What is being asked>
Go over the data and copy out each line with "thumbnail" in it.

Data records>
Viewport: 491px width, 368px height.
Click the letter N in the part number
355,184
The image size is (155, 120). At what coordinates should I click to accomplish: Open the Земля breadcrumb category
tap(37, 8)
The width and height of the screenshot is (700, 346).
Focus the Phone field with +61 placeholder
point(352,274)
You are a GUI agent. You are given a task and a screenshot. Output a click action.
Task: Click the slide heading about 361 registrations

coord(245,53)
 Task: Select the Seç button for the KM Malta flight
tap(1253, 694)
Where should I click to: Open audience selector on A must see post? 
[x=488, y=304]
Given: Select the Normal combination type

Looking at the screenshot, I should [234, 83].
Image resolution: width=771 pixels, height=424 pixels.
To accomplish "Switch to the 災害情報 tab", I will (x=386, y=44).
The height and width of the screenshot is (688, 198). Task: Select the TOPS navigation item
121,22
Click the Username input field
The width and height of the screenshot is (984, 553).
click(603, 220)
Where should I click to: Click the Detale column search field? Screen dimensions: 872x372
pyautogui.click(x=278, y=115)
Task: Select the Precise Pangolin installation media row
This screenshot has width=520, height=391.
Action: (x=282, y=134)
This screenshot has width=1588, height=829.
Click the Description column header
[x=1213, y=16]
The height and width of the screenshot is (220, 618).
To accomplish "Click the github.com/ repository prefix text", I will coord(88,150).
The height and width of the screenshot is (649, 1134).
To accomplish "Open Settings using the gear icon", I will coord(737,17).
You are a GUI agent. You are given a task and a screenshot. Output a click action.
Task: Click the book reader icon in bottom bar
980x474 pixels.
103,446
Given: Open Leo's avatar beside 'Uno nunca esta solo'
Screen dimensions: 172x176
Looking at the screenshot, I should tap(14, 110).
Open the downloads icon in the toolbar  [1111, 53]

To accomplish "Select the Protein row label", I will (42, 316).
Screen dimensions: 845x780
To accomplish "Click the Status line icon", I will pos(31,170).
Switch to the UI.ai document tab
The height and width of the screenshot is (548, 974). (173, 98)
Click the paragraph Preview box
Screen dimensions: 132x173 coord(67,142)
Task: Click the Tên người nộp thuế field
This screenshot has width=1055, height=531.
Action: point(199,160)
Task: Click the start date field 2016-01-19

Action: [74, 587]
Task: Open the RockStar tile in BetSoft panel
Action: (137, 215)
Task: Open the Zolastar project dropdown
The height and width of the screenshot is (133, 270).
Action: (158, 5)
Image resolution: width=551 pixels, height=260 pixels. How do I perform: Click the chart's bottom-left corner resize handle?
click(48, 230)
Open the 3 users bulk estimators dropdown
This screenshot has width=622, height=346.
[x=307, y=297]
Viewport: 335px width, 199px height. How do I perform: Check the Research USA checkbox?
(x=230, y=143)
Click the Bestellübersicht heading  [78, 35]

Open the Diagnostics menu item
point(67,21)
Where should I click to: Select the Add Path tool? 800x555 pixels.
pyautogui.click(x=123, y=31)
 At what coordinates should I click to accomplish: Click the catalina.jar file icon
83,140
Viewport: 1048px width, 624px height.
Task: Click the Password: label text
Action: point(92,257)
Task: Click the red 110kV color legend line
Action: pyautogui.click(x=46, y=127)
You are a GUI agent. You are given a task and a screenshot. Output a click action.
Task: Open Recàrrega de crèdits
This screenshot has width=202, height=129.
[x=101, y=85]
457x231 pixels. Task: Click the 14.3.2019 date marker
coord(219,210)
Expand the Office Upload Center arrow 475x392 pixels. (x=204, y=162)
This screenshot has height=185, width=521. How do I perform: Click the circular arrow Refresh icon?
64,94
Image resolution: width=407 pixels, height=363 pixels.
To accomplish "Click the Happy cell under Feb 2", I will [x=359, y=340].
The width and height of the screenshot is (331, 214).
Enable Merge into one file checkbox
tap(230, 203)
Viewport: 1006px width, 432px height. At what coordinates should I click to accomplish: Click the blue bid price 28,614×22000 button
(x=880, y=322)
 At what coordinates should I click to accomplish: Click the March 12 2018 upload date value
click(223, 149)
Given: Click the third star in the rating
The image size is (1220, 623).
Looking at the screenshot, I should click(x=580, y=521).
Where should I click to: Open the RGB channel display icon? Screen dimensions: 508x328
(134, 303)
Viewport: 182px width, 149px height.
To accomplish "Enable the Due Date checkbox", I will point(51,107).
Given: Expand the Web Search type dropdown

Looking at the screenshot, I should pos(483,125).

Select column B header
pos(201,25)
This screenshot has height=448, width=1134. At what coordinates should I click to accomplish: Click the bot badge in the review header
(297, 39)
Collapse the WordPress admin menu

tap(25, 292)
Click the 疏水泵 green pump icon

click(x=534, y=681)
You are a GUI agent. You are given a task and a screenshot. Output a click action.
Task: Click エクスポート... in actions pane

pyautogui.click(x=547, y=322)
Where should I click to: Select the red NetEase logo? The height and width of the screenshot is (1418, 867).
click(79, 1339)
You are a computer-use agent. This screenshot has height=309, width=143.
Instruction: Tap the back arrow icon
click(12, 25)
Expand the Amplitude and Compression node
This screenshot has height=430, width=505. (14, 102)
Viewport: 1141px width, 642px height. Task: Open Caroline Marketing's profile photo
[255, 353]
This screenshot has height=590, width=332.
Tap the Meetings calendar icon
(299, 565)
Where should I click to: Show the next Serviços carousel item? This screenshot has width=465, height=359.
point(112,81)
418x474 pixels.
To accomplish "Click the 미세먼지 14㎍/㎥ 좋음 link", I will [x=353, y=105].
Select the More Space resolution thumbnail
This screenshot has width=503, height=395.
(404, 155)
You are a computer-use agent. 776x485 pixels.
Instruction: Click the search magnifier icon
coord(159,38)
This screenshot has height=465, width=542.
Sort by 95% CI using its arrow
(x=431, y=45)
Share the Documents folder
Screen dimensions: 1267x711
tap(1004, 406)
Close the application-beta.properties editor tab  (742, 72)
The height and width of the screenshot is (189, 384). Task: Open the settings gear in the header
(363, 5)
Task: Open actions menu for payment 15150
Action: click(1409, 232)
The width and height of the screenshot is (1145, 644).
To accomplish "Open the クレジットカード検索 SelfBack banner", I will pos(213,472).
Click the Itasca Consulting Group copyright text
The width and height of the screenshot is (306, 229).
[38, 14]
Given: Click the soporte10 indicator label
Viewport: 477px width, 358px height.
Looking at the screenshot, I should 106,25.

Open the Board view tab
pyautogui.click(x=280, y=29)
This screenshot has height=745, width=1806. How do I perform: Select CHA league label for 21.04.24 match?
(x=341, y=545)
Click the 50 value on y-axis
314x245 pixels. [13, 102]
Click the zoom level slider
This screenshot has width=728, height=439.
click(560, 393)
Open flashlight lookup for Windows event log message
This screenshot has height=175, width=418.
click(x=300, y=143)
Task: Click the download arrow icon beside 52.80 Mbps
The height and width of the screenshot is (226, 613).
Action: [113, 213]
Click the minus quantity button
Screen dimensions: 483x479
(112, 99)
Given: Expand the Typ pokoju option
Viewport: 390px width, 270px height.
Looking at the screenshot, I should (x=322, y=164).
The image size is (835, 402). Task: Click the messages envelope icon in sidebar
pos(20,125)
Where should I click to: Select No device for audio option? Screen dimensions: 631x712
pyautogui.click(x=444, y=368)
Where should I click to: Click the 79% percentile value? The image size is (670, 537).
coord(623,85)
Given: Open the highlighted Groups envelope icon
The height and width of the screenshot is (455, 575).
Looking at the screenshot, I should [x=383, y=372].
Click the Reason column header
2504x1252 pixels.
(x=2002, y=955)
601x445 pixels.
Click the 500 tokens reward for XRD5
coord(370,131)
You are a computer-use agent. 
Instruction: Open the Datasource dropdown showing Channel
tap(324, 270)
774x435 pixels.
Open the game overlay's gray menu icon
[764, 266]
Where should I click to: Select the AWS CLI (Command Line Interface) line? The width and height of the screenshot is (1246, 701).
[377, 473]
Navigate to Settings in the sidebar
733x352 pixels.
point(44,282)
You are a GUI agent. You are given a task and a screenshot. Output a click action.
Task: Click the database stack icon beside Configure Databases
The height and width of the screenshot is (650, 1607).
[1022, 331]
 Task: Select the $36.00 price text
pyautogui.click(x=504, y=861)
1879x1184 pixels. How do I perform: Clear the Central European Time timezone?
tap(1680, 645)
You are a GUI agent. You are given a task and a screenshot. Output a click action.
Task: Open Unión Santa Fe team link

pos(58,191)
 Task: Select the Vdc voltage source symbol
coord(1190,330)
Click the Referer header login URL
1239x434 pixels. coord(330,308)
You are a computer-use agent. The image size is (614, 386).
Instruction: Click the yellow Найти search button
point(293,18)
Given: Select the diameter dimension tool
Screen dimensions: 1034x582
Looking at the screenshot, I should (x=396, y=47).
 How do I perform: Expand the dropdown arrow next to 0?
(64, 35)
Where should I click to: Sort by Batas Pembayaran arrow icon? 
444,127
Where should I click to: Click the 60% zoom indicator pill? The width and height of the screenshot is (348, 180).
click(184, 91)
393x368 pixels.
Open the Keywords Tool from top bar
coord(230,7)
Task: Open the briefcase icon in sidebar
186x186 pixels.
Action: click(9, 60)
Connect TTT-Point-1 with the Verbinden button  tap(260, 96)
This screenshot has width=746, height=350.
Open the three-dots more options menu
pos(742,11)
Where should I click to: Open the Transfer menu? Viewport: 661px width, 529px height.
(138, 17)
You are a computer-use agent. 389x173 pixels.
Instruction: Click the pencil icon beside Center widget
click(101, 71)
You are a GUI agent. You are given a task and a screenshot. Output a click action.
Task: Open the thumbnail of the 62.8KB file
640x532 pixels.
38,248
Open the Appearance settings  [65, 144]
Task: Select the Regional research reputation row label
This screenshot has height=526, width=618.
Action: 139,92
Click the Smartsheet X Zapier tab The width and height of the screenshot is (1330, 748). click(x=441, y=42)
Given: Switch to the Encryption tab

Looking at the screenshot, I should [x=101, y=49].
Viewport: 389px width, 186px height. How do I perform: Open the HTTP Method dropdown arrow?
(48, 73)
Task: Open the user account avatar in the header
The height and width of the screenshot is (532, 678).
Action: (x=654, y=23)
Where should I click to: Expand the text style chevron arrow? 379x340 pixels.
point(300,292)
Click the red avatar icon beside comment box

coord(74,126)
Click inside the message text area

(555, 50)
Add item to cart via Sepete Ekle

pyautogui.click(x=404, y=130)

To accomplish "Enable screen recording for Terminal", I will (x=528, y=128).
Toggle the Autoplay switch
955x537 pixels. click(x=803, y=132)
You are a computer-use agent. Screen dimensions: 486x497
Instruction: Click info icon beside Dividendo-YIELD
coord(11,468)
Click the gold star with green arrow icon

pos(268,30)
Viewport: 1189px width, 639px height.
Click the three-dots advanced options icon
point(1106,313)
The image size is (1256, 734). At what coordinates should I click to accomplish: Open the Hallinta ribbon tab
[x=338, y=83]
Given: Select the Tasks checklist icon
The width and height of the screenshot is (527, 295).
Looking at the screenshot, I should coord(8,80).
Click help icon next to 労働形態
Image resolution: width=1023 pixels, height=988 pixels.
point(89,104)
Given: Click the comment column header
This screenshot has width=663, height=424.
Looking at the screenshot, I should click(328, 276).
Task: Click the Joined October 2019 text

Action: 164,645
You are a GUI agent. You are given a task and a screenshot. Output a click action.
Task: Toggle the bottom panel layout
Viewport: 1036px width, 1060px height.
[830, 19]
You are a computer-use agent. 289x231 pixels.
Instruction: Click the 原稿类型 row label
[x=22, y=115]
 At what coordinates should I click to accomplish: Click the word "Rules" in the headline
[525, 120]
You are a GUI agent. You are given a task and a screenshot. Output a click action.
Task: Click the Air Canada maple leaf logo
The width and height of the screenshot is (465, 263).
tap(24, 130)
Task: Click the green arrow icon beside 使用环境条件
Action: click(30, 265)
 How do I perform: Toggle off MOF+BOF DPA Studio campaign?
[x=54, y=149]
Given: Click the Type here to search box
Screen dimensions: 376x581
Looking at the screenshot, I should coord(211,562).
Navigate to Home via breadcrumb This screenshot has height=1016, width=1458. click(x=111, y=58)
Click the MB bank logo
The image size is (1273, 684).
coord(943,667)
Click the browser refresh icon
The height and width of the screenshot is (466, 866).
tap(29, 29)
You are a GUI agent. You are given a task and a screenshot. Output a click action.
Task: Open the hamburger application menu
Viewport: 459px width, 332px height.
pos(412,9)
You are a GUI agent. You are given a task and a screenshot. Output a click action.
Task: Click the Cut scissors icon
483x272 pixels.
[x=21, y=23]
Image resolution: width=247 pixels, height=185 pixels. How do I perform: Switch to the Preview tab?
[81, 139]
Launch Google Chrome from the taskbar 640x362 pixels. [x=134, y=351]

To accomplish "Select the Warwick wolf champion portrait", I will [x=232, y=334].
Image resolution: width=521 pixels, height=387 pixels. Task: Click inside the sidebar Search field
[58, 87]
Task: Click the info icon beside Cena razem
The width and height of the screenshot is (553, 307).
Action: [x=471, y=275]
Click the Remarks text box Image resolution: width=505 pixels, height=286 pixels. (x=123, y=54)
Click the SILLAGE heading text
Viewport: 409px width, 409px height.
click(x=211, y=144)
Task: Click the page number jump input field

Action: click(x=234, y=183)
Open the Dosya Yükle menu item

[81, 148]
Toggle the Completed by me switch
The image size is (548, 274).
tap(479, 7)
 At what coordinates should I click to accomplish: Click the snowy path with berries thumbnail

Response to the task>
Select the More Space resolution thumbnail
Task: Open the thumbnail of the 62.8KB file
 At what coordinates should I click to accomplish: Click the snowy path with berries thumbnail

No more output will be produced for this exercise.